(Dataset records)
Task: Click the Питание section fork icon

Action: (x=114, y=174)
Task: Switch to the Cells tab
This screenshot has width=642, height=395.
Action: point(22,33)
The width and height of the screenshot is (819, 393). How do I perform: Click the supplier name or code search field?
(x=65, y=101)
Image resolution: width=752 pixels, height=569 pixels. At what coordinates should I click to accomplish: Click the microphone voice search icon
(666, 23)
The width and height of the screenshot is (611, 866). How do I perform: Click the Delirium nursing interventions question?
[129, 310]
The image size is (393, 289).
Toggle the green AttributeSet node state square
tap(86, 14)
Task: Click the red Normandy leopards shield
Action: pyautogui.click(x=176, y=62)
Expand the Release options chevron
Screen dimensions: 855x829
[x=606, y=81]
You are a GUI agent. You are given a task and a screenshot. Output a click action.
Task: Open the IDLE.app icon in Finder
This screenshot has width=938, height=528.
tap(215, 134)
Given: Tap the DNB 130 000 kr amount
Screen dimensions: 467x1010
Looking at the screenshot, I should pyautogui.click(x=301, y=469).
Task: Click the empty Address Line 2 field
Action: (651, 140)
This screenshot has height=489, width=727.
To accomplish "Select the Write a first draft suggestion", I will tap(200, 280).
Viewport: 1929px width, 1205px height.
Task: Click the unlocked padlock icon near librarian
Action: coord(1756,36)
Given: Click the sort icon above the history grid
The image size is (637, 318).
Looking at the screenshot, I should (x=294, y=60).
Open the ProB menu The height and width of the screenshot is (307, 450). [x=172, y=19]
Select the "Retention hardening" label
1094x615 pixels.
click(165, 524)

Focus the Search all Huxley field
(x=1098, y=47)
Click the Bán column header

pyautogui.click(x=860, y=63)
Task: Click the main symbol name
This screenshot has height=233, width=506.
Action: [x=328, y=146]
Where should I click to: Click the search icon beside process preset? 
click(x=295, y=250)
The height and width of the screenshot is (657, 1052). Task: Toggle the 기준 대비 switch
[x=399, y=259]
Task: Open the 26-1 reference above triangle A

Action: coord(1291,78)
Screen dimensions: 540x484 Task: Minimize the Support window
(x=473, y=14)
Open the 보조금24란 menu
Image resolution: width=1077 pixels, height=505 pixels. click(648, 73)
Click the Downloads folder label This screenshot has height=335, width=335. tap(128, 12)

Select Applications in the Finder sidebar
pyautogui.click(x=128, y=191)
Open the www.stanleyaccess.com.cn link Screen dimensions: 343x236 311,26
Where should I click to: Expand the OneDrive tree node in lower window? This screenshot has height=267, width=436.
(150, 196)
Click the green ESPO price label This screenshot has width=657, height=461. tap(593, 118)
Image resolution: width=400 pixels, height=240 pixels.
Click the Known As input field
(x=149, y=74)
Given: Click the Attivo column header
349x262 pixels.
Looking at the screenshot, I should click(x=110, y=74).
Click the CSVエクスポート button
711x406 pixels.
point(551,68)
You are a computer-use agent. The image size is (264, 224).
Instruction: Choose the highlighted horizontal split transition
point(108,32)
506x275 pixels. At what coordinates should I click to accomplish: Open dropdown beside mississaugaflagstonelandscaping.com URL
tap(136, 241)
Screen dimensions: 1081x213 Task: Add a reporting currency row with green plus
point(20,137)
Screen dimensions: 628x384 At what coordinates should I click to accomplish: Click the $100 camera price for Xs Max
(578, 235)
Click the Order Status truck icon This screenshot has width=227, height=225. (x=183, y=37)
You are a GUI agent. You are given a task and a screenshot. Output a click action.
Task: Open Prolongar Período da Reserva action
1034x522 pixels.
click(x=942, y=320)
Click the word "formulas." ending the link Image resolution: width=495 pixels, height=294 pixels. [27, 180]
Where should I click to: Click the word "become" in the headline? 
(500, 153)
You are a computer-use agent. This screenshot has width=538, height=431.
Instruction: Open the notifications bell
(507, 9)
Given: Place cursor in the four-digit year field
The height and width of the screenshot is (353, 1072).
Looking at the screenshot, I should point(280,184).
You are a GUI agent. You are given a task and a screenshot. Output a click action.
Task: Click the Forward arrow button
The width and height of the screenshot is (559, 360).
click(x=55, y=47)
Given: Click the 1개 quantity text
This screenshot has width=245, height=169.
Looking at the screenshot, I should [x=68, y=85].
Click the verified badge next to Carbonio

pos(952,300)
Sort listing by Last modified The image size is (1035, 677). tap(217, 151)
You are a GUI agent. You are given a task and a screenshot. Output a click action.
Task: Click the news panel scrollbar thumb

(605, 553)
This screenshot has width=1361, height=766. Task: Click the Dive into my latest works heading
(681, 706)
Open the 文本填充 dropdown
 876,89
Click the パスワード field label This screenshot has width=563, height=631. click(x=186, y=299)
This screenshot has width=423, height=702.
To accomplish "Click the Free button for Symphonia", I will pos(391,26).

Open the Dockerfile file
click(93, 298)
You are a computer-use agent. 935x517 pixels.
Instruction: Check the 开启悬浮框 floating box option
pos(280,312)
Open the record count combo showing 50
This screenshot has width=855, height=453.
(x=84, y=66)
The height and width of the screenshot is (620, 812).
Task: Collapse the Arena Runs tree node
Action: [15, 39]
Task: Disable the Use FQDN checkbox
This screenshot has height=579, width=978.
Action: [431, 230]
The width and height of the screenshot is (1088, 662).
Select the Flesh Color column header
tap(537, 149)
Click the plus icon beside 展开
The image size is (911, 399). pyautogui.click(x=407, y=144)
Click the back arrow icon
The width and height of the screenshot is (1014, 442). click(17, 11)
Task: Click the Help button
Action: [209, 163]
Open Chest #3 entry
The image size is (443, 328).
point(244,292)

*Work request*
Send back an exact copy of only the lines from the line with "506x275 pixels. At" up to and including the line with "Task: Open Prolongar" in the data above.

*Answer*
506x275 pixels. At what coordinates should I click to accomplish: Open dropdown beside mississaugaflagstonelandscaping.com URL
tap(136, 241)
Screen dimensions: 1081x213 Task: Add a reporting currency row with green plus
point(20,137)
Screen dimensions: 628x384 At what coordinates should I click to accomplish: Click the $100 camera price for Xs Max
(578, 235)
Click the Order Status truck icon This screenshot has width=227, height=225. (x=183, y=37)
You are a GUI agent. You are given a task and a screenshot. Output a click action.
Task: Open Prolongar Período da Reserva action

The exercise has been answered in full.